Читаем Воспоминания о В. В. Розанове полностью

Любил же он (опять-таки в те же годы) больше всего, несомненно, некоего Шперка - странного юношу, "декадента" (тогда это слово было в ходу), больного, морально весьма непохожего на Страхова, философа и критика, писавшего на не понятном ни для кого языке, поклонника стихов Сологуба (тогда почти никому не известных), тоже искавшего или чуявшего что-то новое... Он умер от чахотки двадцати с небольшим лет, еще в 1897 году. Но Розанов никогда не мог его забыть. Говоря о духовных движениях в России, о прозрениях будущего, о самых ценных в этом отношении людях, он всегда и неизбежно должен был упомянуть эти два имени: Шперка и "Рцы" (Ив. Фед. Романов - тоже уже давно покойный)9. В последние годы к ним прибавилось еще третье - имя Павла Александровича Флоренского, которого он чрезвычайно высоко ценил10. И четвертого такого имени, мне кажется, для Розанова не было (если не возвращаться к Константину Леонтьеву). В таком предпочтении в высшей степени сказалась духовная оригинальность Василия Васильевича. Конечно, он понимал, что ни Шперк, ни Рцы не первоклассные писатели, но он ценил в них людей, мучащихся над теми самыми задачами, которые мучили его самого и которые он имел основания считать самыми важными из всех возможных задач. В такой качественной (с его точки зрения) оценке эти двое весили для него больше всех других, количественно (талантом) более богатых. И в этом он не ошибался, в особенности относительно Рцы. Шперка, я думаю, он ценил особенно еще потому, что в те смутные для него самого, и внутренне и внешне, 90-е годы в одном этом юноше находил В. В. устремления, отвечавшие его собственным еще неясным мыслям и влечениям, находил интересы, которые едва пробуждались в нем самом. Шперк шел или пытался идти именно по тем путям и к тем духовным целям, к каким пролегла после дорога Розанова, тогда еще, повторяю, не знавшего самого себя. И после встреч и бесед с эпигонами славянофильства и консерватизма11, и даже самим Страховым, Розанов, я думаю, впервые начинал чувствовать себя Розановым лишь во время долгих своих ночных разговоров с чудаком, непонятным философом, вечно декламировавшим Сологуба, ставившим христианству в упрек отрицание пола и с безмерной иронией относившимся ко всей кипевшей вокруг литературной суете.

Список заданий:
1. Согласуются ли с отрывком о Розанове следующие утверждения? На каждое ответьте «да» или «нет» и дословно процитируйте слова отрывка, которые это решают.
(а) Шперк умер от чахотки в 1897 году.
(б) Розанов считал Шперка и Рцы первоклассными писателями.
(в) Шперк хвалил христианство за отрицание пола.
2. Ответьте по отрывку о Розанове на три вопроса:
(а) Кто назван под именем «Рцы»?
(б) Чье имя прибавилось к этим двум в последние годы?
(в) Какие годы автор называет смутными для Розанова?
3. Продолжите, пожалуйста, отрывок о Розанове, начав сразу после его последнего предложения.

Исходные данные:

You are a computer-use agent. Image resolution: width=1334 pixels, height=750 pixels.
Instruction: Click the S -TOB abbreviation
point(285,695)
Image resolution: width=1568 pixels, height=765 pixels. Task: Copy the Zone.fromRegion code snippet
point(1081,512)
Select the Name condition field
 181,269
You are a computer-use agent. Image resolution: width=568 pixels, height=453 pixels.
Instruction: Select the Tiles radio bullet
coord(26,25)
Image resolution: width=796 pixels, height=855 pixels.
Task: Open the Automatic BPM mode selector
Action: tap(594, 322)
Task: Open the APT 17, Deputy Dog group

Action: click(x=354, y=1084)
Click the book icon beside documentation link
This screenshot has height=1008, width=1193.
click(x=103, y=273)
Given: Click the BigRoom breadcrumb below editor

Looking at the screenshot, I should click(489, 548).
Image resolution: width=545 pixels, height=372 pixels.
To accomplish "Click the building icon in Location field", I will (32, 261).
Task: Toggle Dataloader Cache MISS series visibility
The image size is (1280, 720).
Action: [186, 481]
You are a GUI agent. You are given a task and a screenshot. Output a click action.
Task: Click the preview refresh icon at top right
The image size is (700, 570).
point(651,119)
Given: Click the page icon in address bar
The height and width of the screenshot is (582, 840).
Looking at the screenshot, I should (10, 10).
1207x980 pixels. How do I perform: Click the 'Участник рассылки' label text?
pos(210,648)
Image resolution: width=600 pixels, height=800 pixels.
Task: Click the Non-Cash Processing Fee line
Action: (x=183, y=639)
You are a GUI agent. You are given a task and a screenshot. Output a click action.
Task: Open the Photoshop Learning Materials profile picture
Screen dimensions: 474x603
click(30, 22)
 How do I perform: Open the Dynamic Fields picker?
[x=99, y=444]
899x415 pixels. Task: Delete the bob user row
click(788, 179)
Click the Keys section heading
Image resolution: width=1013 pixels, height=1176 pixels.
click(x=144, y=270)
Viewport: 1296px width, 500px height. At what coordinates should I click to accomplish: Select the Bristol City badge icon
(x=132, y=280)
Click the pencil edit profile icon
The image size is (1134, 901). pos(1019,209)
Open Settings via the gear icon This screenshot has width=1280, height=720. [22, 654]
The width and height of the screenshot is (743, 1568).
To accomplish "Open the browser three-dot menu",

Ответы к заданиям:
1.
(а) Да: «Он умер от чахотки двадцати с небольшим лет, еще в 1897 году».
(б) Нет: «Конечно, он понимал, что ни Шперк, ни Рцы не первоклассные писатели».
(в) Нет: «ставившим христианству в упрек отрицание пола».

2.
(а) Ив. Фед. Романов.
(б) Павла Александровича Флоренского.
(в) 90-е годы.

3.
Итак, я застал Розанова еще "педагогом". Общеизвестный портрет Бакста (в Третьяковской галерее), пожалуй, верно передает его внешность тех годов, хотя относится уже к несколько более позднему времени12. Впрочем, у Бакста схвачен и тот зоркий, проницающий взгляд, которым Розанов выучился смотреть, как мне кажется, тоже лишь позднее - именно к эпохе написания этого портрета: к "египетской" своей эпохе13. В половине 90-х годов в нем оставалось еще много провинциального простодушия и непосредственности (отчасти он выдерживал эти черты и потом). Любопытны его письма того времени - столь непохожие на позднейшие, жизненные, как сама жизнь. Тогда он еще педагогически верил, сердился, распекал "Сенат и Синод" (в одной из мелких своих статей) за недостаточное соблюдение всех подробностей официального ритуала и особенно был тем, что немцы назвали бы Liberalenfresser14: наши "западники" были для него предметом настоящей ненависти - "по Константину Леонтьеву". Еще очень далеко было до тех дней, когда он напишет своего "Ослабнувшего фетиша" (1907) - гениальную брошюру о революции, оставшуюся почти неведомой для публики15.

Таким я оставил Василия Васильевича, уезжая весной 1897 года за границу. Хотя в предшествующую зиму у него завязались кое-какие новые литературные знакомства (кружок "Северного вестника" с А. Л. Волынским во главе; Мережковские) и он стал немного выглядывать со своей "Павловской" (далекая улица на Петербургской стороне, где он тогда жил) в широкий мир, но сближение с новыми элементами шло туго, и люди, видимо, не спаивались друг с другом.